Exercise goal -
Say how many lines in the entries contain "cursor", giving only the number.

━━ Input material ━━

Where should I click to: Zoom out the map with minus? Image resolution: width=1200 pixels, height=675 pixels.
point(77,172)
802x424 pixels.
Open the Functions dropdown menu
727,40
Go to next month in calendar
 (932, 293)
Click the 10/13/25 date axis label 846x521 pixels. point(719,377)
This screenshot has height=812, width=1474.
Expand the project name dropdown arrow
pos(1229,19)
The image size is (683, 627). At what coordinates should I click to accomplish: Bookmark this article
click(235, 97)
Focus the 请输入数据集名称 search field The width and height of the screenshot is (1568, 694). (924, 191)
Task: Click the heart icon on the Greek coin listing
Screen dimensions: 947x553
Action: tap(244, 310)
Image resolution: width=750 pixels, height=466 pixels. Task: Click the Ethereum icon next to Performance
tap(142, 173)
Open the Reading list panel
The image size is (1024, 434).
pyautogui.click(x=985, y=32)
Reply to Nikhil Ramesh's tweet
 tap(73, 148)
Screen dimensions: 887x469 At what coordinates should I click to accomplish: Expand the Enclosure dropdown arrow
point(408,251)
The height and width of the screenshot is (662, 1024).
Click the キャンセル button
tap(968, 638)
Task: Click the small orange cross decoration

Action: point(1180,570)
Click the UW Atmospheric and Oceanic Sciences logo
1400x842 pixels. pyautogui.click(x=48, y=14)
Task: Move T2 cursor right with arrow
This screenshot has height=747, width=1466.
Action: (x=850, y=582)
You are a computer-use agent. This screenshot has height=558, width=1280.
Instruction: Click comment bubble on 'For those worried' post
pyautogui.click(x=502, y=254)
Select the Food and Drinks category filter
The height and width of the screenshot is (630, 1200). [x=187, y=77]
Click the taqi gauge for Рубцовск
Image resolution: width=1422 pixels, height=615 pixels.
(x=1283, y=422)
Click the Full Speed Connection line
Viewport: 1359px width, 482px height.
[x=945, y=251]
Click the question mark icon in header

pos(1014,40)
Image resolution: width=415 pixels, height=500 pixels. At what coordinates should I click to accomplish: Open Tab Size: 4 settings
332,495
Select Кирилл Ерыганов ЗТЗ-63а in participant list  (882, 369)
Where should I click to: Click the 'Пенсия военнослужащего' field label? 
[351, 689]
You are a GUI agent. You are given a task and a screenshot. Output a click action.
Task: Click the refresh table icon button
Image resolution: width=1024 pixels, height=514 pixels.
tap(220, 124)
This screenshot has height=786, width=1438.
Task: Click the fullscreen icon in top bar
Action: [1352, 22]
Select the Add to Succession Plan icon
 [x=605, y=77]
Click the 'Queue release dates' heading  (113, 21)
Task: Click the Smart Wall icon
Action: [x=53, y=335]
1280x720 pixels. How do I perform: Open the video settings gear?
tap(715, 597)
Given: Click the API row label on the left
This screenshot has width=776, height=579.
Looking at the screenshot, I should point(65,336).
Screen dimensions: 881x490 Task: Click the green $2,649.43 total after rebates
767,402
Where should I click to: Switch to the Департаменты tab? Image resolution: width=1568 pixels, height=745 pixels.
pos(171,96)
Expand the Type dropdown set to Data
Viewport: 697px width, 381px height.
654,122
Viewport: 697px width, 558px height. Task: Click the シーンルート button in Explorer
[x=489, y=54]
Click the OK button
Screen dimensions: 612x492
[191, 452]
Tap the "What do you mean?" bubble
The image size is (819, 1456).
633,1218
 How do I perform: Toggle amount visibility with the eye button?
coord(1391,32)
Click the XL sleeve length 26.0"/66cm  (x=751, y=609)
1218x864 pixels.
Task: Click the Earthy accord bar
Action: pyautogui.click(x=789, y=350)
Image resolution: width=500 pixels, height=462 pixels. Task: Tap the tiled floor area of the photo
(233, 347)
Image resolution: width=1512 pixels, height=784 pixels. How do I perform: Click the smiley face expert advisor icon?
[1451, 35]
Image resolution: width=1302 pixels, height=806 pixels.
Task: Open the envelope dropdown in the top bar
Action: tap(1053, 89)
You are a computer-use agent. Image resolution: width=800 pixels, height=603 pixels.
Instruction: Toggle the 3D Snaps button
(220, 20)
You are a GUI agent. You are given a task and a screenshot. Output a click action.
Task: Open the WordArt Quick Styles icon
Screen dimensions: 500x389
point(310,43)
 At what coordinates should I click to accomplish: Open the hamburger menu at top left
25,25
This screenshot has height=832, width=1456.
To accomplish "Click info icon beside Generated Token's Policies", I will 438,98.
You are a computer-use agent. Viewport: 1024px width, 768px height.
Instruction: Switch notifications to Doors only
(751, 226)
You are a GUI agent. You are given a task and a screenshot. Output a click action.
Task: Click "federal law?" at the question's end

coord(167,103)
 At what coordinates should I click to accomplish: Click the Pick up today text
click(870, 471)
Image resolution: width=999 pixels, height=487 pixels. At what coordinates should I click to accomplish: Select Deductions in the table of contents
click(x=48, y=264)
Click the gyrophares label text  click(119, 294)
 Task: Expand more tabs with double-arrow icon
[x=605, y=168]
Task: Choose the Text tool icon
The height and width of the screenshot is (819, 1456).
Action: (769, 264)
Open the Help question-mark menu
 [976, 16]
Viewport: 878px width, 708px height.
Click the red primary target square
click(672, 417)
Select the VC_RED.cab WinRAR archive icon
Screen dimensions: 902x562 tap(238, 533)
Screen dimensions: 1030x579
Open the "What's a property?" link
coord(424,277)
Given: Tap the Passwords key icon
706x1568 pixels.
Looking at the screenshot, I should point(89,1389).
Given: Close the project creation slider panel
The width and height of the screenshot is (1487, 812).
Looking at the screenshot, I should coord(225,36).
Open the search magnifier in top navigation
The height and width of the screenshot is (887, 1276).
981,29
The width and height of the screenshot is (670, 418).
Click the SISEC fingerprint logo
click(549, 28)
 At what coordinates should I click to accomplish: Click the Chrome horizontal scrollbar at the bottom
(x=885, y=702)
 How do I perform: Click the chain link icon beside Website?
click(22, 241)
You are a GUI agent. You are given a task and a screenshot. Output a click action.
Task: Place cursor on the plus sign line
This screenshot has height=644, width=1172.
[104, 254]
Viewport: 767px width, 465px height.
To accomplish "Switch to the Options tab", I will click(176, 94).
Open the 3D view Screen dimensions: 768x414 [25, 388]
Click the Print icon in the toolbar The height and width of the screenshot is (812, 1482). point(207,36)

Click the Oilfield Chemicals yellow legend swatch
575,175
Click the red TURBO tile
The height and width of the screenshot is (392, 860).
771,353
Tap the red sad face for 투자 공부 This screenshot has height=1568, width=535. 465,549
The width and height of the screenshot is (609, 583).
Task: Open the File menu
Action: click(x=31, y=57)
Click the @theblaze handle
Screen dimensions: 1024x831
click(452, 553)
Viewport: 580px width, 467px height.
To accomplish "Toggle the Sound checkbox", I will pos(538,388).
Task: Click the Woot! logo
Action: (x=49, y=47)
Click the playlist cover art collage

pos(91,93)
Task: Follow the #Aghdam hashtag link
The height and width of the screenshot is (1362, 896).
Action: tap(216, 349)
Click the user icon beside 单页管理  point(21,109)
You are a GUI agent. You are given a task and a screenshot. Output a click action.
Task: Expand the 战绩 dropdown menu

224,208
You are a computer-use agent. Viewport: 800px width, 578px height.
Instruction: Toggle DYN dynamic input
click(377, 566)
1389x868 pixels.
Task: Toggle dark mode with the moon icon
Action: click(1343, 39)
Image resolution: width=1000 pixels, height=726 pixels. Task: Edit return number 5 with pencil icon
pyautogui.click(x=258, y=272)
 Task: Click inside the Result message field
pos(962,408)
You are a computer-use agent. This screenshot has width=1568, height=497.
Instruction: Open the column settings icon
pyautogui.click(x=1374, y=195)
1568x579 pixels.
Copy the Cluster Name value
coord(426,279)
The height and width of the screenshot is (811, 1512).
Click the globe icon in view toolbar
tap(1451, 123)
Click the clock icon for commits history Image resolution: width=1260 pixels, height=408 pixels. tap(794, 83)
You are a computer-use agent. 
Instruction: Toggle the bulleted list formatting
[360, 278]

━━━

Response to the task -
2